MATERIAL SUPPLIED START

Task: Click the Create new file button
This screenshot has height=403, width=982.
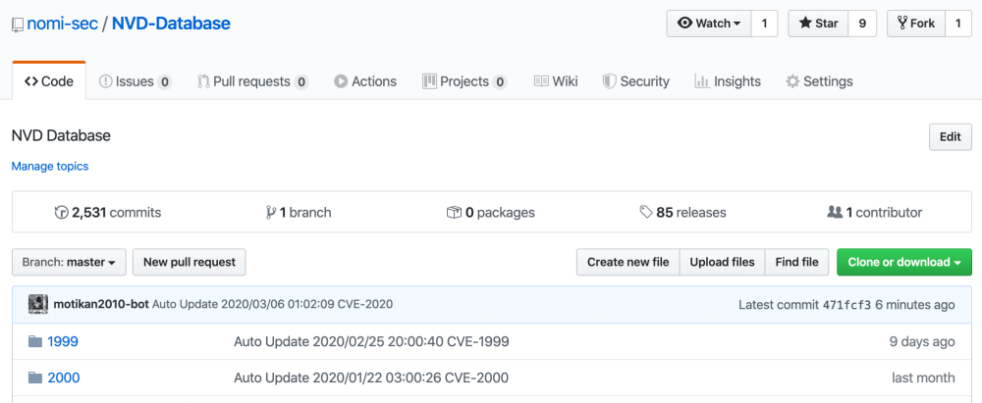Action: [627, 262]
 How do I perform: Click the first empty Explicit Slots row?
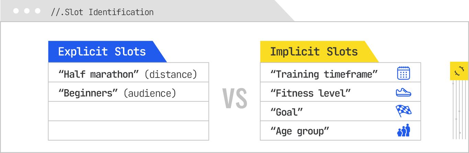tap(128, 111)
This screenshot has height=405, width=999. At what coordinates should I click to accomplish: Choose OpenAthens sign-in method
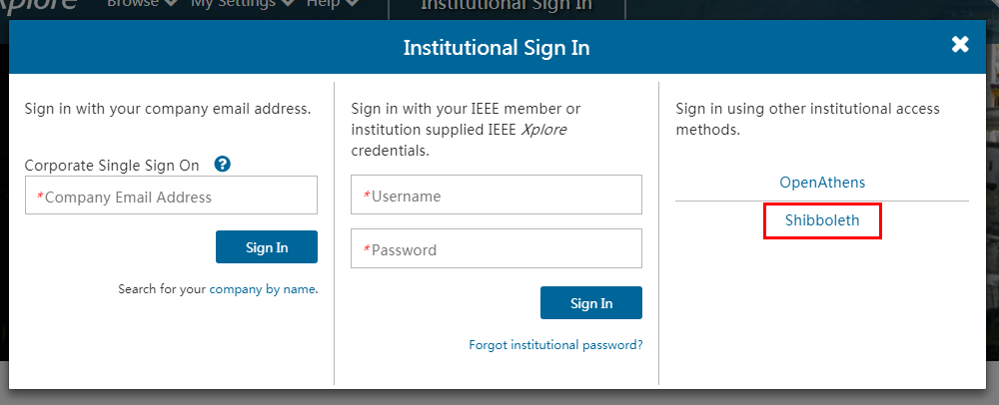click(822, 183)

MATERIAL SUPPLIED END

- [WHAT THE TASK ASKS]: Without the pictures, set down every entry exactly.

- [TASK RESULT]:
Task: Click the Create new file button
This screenshot has height=403, width=982.
Action: [627, 262]
 How do I perform: Click the first empty Explicit Slots row?
tap(128, 111)
This screenshot has height=405, width=999. At what coordinates should I click to accomplish: Choose OpenAthens sign-in method
click(822, 183)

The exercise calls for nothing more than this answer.